Dignity in Voluntary Labor

If you put the mission first ( which makes a lot of sense nearly all the time), then you would identify what areas are under-served or need more attention. You would then deploy all human power that becomes additionally available to address those areas. Sometimes the tasks may be just physical labor or very simplistic chores. Yet, your decision would be governed by organizational priority.

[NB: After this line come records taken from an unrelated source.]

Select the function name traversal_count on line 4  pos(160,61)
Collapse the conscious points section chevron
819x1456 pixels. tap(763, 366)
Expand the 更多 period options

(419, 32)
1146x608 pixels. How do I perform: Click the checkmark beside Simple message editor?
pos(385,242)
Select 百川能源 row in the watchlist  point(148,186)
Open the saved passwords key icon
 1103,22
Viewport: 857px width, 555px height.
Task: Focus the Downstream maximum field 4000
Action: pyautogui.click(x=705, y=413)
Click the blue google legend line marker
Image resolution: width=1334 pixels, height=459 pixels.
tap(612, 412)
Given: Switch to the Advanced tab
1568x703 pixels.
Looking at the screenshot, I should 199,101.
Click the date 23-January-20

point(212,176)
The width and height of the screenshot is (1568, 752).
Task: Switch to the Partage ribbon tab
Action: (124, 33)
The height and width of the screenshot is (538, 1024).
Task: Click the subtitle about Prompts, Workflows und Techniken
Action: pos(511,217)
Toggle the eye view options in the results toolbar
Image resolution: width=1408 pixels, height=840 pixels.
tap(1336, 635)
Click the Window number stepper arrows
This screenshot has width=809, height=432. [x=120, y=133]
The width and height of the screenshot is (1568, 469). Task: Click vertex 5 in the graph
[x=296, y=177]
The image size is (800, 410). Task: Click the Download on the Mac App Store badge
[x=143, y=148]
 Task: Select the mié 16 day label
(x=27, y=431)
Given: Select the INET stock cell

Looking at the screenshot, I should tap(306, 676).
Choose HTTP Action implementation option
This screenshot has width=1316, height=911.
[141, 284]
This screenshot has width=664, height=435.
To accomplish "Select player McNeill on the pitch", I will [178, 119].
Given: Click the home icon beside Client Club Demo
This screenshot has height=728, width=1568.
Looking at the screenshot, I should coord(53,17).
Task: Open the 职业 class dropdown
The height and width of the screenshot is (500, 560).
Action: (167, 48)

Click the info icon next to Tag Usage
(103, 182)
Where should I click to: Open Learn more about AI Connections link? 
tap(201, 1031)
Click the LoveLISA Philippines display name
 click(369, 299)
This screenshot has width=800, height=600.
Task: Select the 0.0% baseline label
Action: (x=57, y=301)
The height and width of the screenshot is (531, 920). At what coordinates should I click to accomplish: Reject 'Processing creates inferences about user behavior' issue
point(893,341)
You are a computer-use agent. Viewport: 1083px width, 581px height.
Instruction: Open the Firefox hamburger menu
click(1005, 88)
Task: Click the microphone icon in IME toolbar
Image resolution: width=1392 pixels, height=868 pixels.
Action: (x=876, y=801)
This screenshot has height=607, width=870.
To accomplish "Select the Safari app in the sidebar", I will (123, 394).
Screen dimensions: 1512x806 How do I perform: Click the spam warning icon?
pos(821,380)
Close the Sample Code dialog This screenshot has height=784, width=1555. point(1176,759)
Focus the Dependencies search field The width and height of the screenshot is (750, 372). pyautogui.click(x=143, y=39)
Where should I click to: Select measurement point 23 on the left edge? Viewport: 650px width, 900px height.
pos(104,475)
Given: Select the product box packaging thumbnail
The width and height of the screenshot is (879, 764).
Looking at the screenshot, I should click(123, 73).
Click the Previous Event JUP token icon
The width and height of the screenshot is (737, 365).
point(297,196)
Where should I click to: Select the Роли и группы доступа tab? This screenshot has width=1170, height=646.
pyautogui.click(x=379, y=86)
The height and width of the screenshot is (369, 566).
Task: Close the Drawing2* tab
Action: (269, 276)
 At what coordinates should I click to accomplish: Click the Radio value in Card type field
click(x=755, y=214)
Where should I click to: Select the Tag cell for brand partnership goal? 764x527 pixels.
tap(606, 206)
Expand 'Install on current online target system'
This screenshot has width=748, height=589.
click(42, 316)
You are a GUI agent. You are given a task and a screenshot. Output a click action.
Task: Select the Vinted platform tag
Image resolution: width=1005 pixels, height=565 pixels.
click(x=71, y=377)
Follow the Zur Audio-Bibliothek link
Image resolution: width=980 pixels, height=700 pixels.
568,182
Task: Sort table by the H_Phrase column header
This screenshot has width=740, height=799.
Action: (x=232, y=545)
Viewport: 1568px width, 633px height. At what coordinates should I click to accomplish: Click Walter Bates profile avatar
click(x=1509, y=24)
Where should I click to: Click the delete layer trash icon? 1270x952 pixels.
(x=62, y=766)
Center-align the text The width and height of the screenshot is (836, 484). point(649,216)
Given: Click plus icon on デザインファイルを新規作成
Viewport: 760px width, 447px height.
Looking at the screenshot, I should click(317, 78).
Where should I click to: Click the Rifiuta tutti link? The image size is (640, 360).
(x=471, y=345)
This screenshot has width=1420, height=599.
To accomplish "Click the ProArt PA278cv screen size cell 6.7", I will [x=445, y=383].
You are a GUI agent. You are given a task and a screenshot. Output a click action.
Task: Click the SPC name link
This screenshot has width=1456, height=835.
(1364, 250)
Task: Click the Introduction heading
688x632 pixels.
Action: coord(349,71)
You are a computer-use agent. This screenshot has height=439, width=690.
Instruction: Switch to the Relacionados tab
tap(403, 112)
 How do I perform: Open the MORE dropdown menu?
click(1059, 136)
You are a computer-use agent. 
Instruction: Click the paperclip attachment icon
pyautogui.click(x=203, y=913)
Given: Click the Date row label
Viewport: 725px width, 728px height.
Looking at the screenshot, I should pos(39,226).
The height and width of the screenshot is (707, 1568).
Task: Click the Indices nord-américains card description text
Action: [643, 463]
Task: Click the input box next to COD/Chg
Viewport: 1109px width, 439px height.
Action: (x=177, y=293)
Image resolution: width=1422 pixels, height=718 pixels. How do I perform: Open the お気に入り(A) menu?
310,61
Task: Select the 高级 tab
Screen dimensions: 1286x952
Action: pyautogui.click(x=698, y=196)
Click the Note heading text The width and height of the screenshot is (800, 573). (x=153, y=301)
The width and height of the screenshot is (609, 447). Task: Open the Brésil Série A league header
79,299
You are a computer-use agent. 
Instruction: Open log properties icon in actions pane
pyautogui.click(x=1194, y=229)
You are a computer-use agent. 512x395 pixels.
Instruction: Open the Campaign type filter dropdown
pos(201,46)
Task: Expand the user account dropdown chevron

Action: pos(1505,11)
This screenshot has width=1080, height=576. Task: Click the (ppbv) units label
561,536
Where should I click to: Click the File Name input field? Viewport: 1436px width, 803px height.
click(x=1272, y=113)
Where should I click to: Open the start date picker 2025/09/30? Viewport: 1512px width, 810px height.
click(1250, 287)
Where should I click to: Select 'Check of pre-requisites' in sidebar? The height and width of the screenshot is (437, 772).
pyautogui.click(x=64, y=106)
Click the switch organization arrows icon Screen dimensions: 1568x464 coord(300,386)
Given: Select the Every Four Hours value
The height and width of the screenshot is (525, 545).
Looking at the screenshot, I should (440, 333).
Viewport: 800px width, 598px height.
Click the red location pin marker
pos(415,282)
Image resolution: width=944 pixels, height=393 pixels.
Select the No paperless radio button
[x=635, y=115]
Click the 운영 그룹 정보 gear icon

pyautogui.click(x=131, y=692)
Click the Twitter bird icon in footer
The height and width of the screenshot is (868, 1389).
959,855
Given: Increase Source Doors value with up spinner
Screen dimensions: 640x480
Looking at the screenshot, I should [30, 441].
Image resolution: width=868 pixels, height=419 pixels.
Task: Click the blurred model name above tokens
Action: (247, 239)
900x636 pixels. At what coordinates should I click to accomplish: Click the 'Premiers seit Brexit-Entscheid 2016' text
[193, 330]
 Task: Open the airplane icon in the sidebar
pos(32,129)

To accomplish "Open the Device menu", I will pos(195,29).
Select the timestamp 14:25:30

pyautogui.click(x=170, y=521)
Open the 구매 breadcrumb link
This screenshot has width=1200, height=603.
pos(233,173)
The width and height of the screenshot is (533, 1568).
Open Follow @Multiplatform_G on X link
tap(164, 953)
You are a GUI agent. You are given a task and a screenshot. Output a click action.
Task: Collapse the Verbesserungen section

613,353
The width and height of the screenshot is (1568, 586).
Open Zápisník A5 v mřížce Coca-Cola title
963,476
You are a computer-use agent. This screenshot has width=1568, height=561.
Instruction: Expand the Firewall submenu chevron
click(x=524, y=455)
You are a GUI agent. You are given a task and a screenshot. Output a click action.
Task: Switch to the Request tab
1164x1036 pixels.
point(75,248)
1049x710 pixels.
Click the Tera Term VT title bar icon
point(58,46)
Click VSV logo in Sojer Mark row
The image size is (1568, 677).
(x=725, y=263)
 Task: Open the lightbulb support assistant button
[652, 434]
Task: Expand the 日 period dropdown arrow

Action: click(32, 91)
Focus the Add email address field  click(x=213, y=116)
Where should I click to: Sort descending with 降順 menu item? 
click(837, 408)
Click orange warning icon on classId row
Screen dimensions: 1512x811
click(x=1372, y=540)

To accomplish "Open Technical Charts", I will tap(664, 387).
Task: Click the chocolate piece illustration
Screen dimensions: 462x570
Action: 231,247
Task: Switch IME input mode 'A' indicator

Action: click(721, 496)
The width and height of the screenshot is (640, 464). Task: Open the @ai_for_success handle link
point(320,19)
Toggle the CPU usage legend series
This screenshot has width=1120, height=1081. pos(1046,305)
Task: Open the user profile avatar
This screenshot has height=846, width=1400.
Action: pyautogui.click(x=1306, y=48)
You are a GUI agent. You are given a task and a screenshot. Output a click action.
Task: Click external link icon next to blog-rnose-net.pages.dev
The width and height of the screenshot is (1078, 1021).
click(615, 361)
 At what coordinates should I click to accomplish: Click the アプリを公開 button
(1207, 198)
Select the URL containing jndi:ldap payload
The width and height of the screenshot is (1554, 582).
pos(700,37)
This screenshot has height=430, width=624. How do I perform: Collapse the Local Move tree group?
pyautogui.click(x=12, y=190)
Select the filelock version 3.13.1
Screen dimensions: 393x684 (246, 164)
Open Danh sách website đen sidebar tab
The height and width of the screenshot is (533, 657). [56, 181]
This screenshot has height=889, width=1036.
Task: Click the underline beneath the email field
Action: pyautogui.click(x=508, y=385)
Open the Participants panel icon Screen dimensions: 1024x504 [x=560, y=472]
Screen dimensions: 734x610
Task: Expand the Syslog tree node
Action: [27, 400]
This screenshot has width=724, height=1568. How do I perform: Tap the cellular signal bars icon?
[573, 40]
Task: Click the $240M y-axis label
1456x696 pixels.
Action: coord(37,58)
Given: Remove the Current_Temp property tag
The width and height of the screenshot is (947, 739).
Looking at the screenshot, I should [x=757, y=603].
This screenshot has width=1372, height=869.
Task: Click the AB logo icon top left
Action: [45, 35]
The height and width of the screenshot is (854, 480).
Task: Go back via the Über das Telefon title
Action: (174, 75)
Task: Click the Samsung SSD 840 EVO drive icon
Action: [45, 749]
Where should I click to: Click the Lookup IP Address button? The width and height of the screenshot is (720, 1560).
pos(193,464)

This approach will work just fine so long as you communicate it to prospective volunteers. Many reasonable people understand that while they possess specialized skills and can provide valuable ideas, there is such a thing as lending a helping hand in a situation, where they just do whatever needs doing. The great thing about this is that the cause is helped, the mission moves forward, and the volunteer has toiled purely in its interest, with hardly any other fulfillment at a personal level.

Bring along your Gift

There is another approach – it has more of a “win-win” and is likely to appeal more to those with higher skills and specialized abilities. These are people who feel gratified at the opportunity to utilize their gifts and knowledge for the aid of a humanitarian or philanthropic cause. Making such a contribution of their time, talent and effort brings them a unparalleled sense of gratification at a personal level. This is their motivation, and yet such a drive or desire on their part delivers a high-quality benefit to the cause – whether by way of encouragement, support in fund raising, medicare or surgery, skills training, ambassadorial or liaison work, or other kinds of know-how.

At a spiritual level – if by spiritual, we mean a plane that is higher than the customary social level – it makes sense to apply the notion of `equal as humans’, and offer the specialists the opportunity to get some time offering assistance of a non-specialist kind too.

The reason for this is that they usually are called upon professionally for their specialist abilities, but social service is a realm where they seek to be useful to a cause in various ways, and their own skill-set is an important but just one of the ways of feeling and expressing their commitment.

It’s all for the Cause

But this is in an ideal situation, and depends upon the level of spiritual understanding of the volunteer as well. Usually what happens is that there are more cataract surgeries required than volunteer eye surgeons can manage time for, and so every minute of their volunteering time will be utilized for their specialist skills. While this is a charitable service they perform with their professional ability, it’s not the same as a spell of setting aside their personal or professional identity where a person renders service with no regard for self. This is a level of `selfless’ service where a person sets aside their background and emotions and is intensely and solely focused on the task or the cause. And they do so not out of any compulsion, coercion or cajoling, but of their own chosen will – such a dedication of the “volens” or will is the ultimate level of volunteering which can be known only by experiencing it for oneself.